Monday I shared my experience and thoughts about organized activities during conference meals. Today I’d like to talk about a different kind of meeting meal.
Rotary, BNI, eWomen, Soroptomists, Kiwanis, and most other business networking organizations I’ve encountered include a meal with their meetings. Their agendas also usually include some business, a speaker, and networking time (structured or unstructured).
Now, I understand that including food may make it easier for folks on a tight time schedule to kill two birds with one stone by eating and attending a meeting at the same time. But I wonder sometimes if we are scheduling our meetings during meals without really thinking through the “why” of it.
There are good reasons to break bread together; indeed it is one of the oldest forms of extending fellowship and hospitality. But it also takes time and money which could be spent in other ways.
This goes for everything else on the agenda as well. It is so easy to just continue to do things “the way we’ve always done” without stopping to think if they still serve our purpose.

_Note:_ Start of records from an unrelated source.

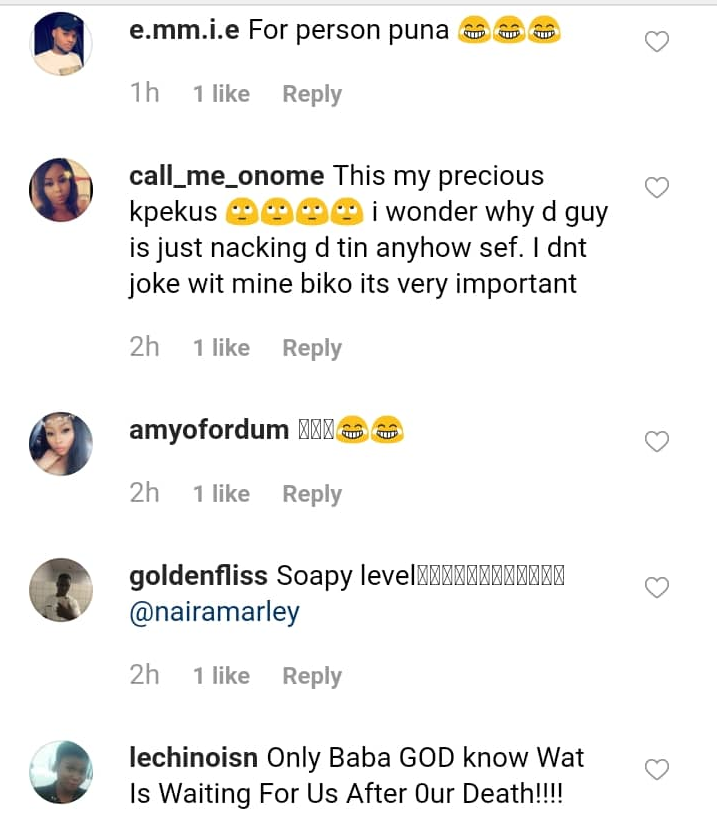The height and width of the screenshot is (829, 717).
Task: View who liked goldenfliss's comment
Action: (221, 676)
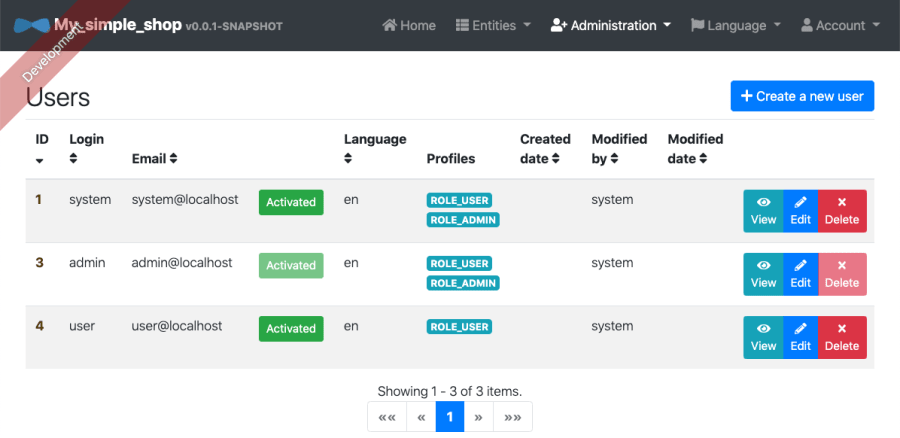
Task: Sort by Created date arrows
Action: click(555, 158)
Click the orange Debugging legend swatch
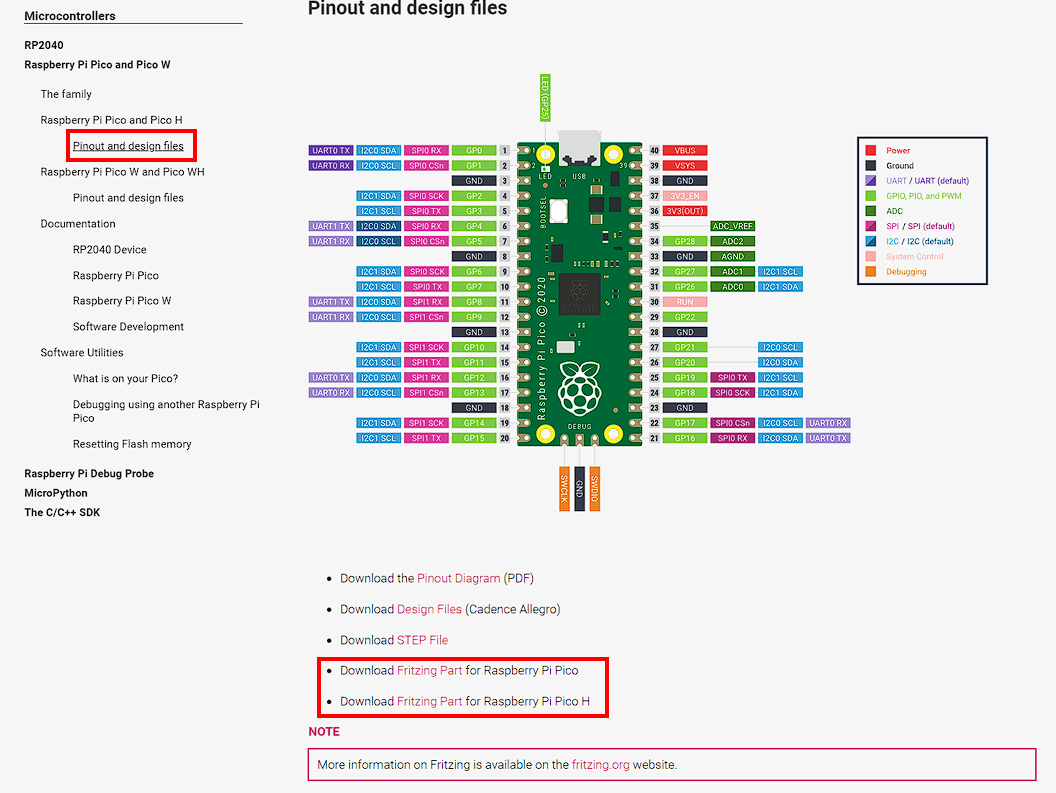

Do we really need a speaker at every meeting? What are we trying to accomplish? Would it make more sense to have speakers less frequently, but then give them more time to do a longer, deeper presentation? Especially when meeting weekly, does each meeting have to have the same structure? What if one was devoted to education, one to formal networking, one to casual networking and excellent eating, and one to conducting business — rather than trying to do a little bit of each one at each meeting?